### WHAT YOU NEED TO DO
Wherever the string "click" shows up in the material below, copy that line.

### THE DATA

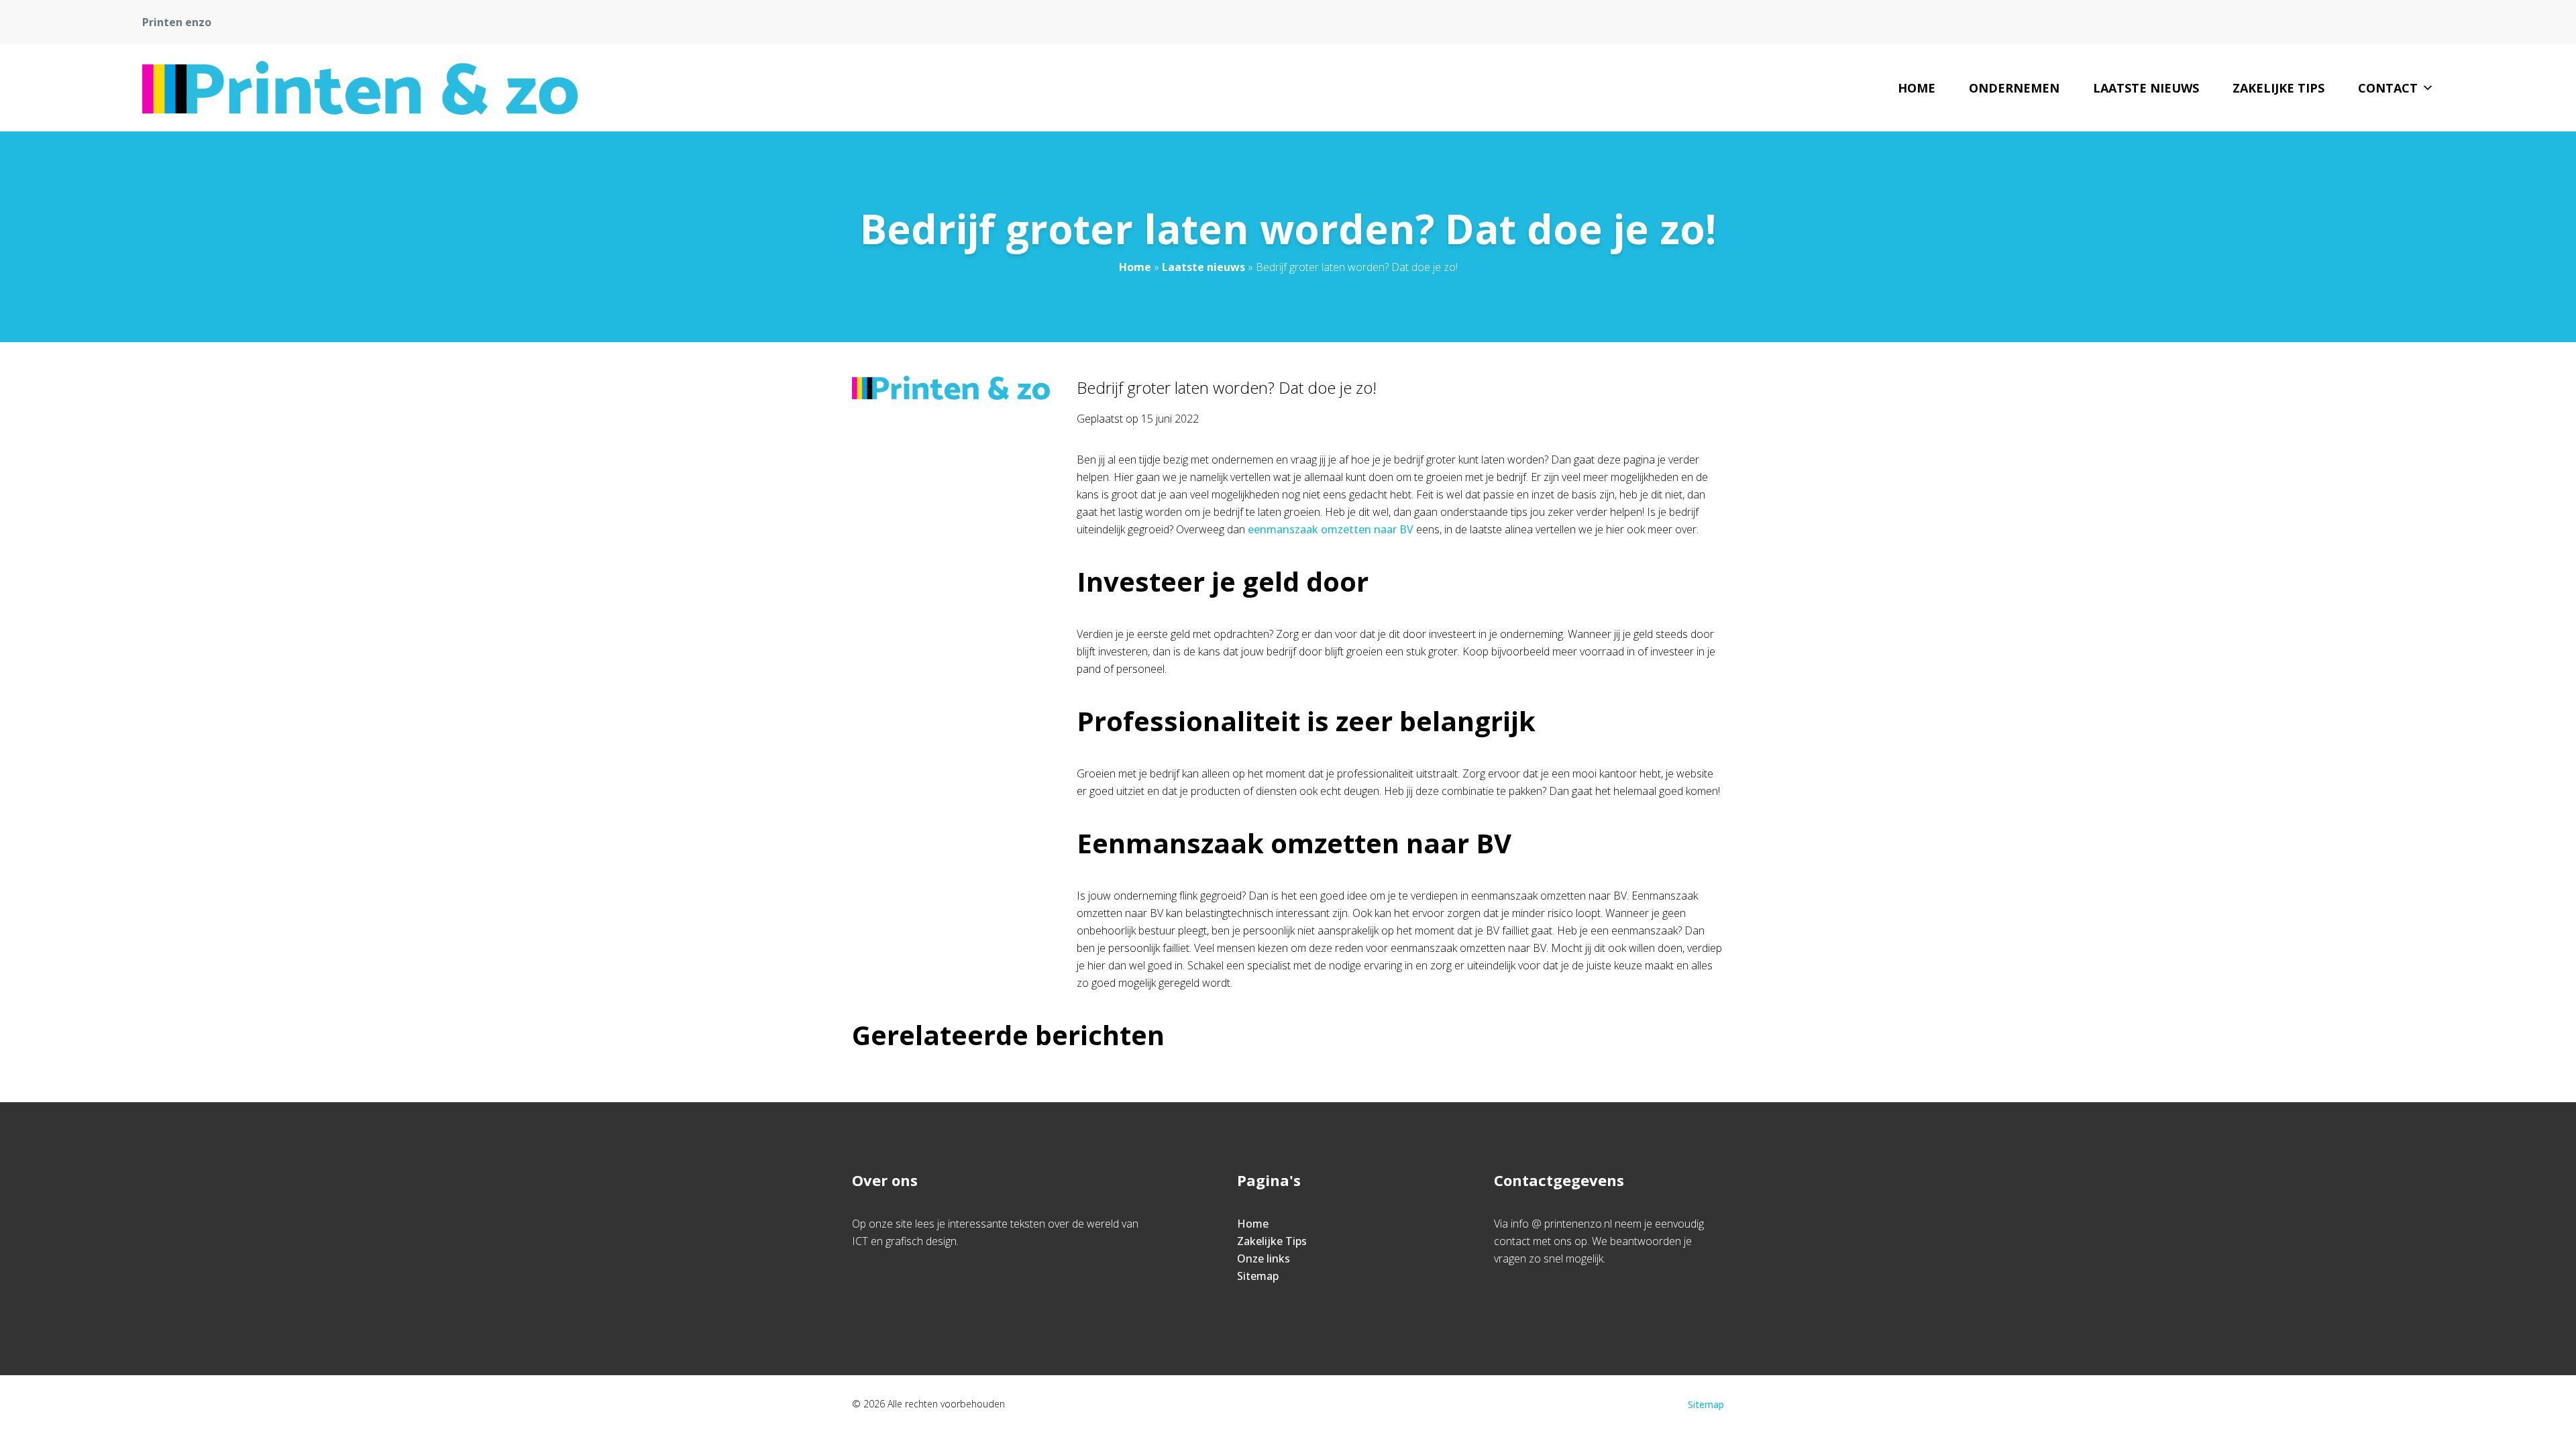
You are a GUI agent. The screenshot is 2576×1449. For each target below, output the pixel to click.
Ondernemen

==

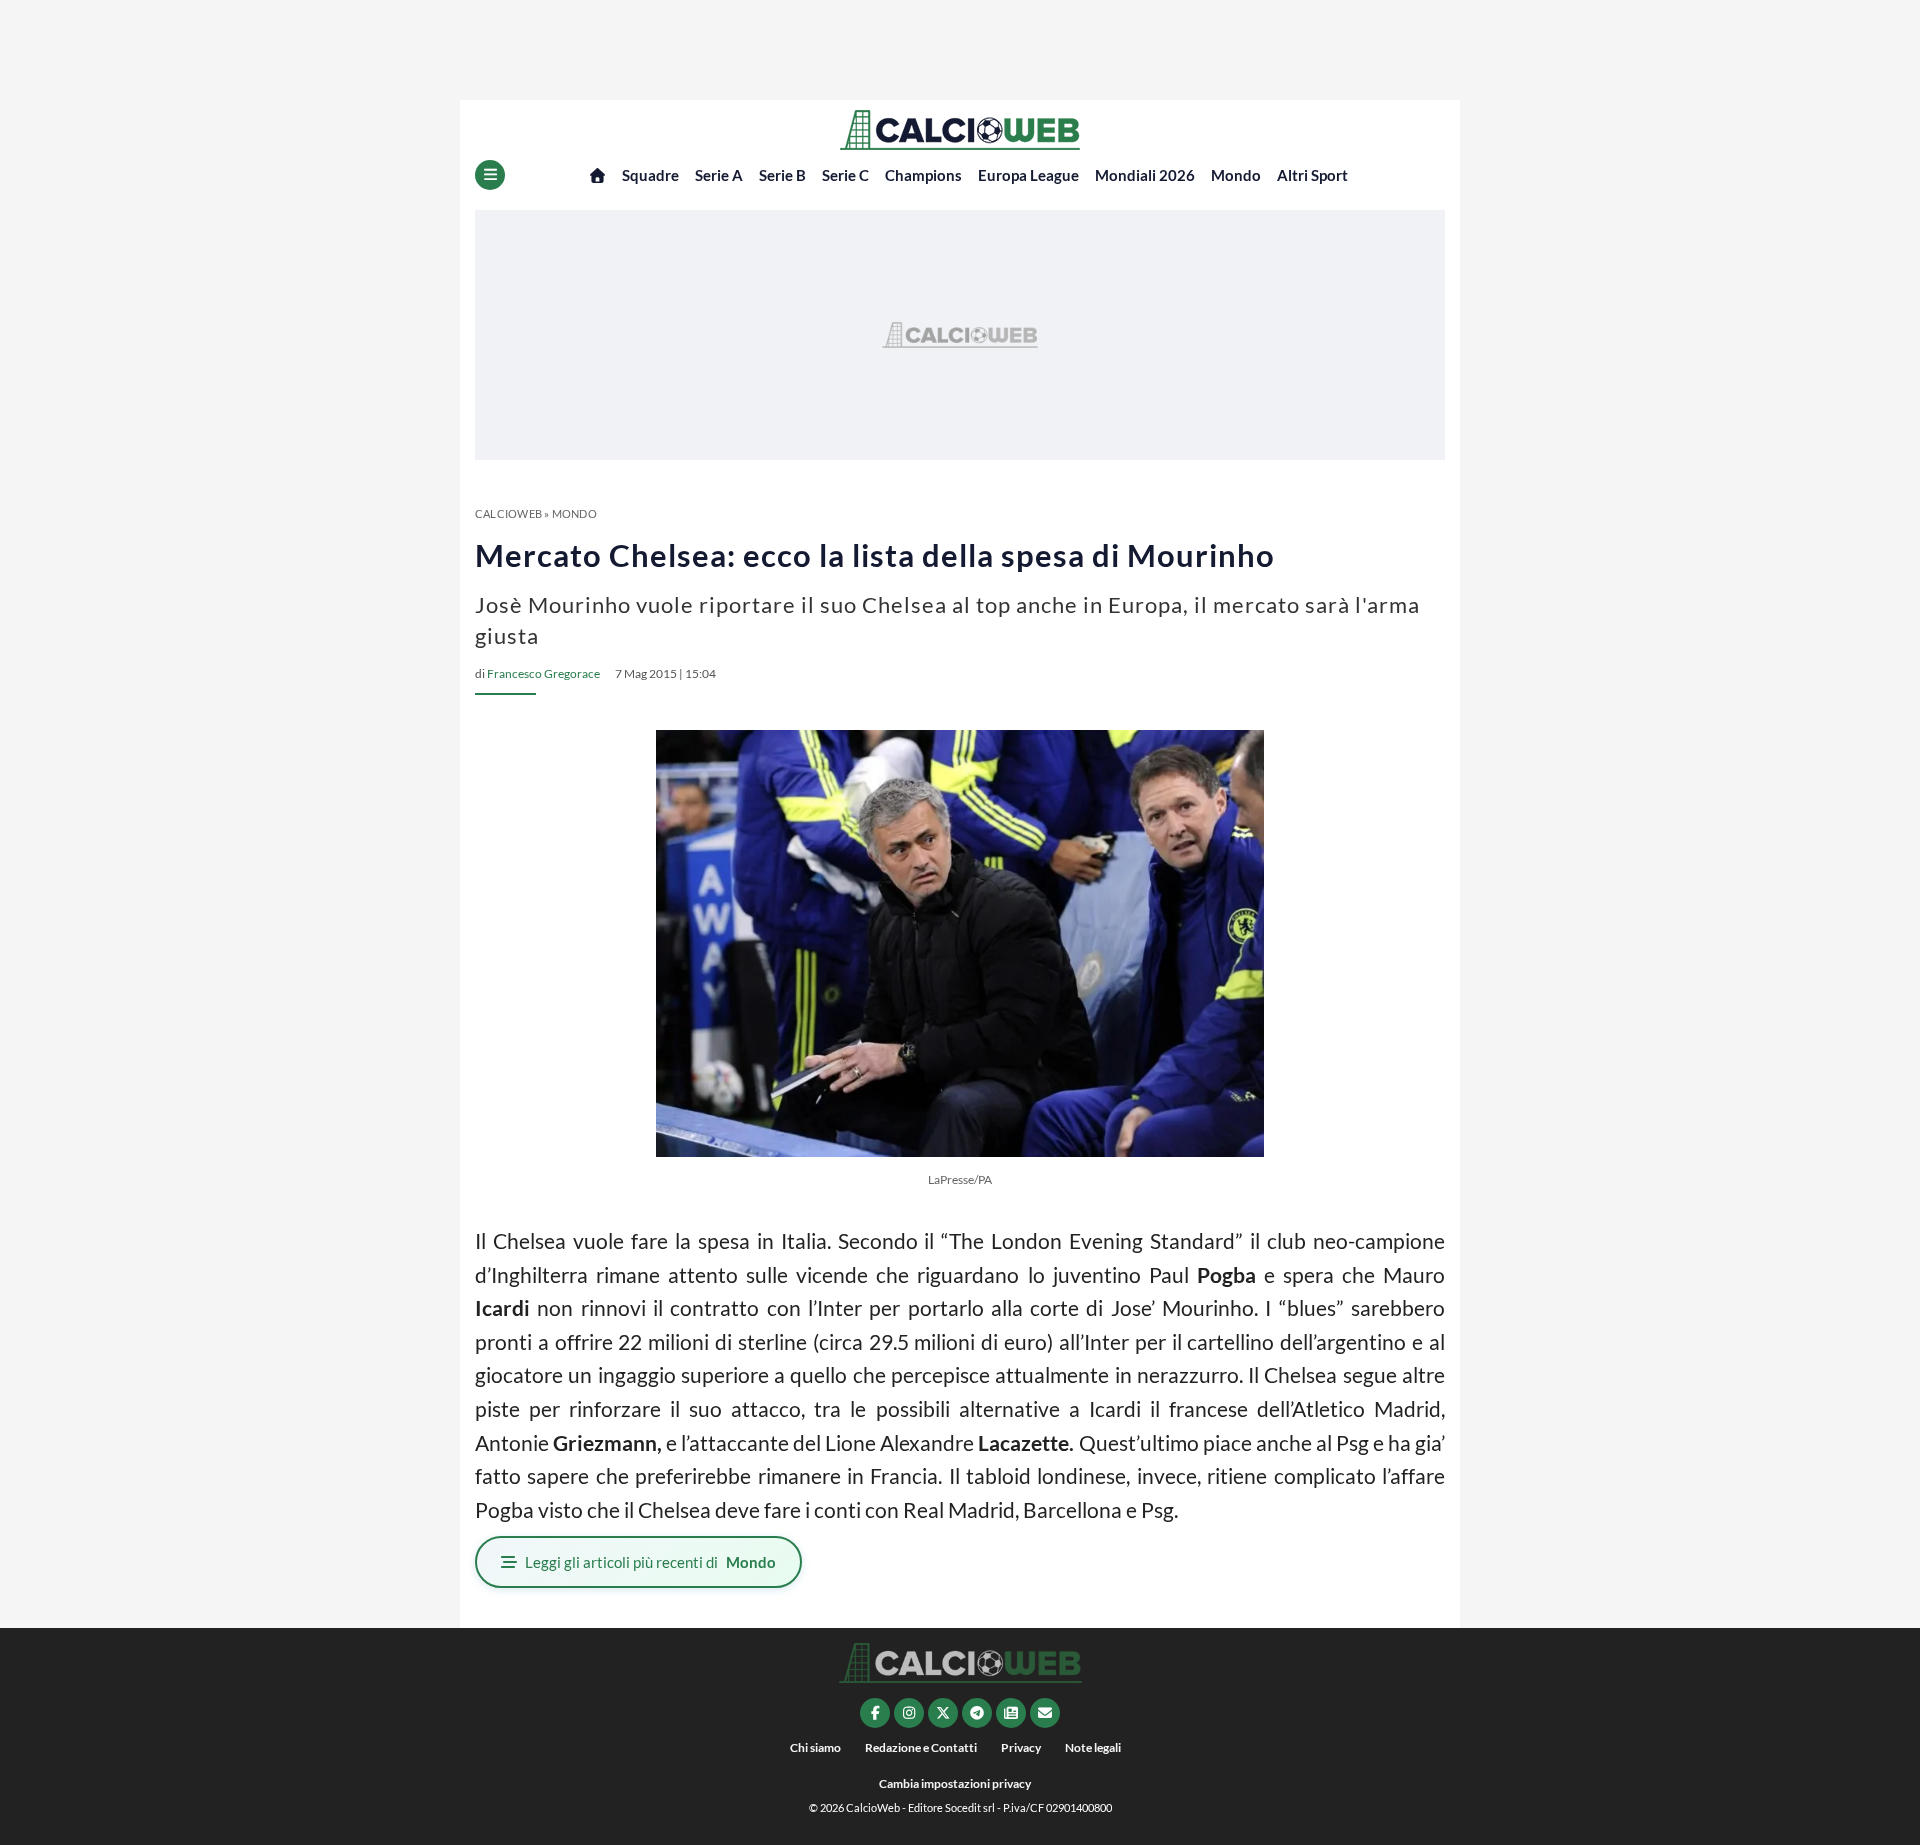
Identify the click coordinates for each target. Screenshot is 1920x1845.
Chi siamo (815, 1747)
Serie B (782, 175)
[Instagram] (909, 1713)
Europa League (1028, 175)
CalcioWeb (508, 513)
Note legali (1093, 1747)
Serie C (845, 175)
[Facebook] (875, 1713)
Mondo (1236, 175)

### SOLVED EXERCISE
You are a GUI agent. The screenshot is 2576×1449. For each target below, output the pixel to click.
Identify the click coordinates for each target. Screenshot is 1920x1845.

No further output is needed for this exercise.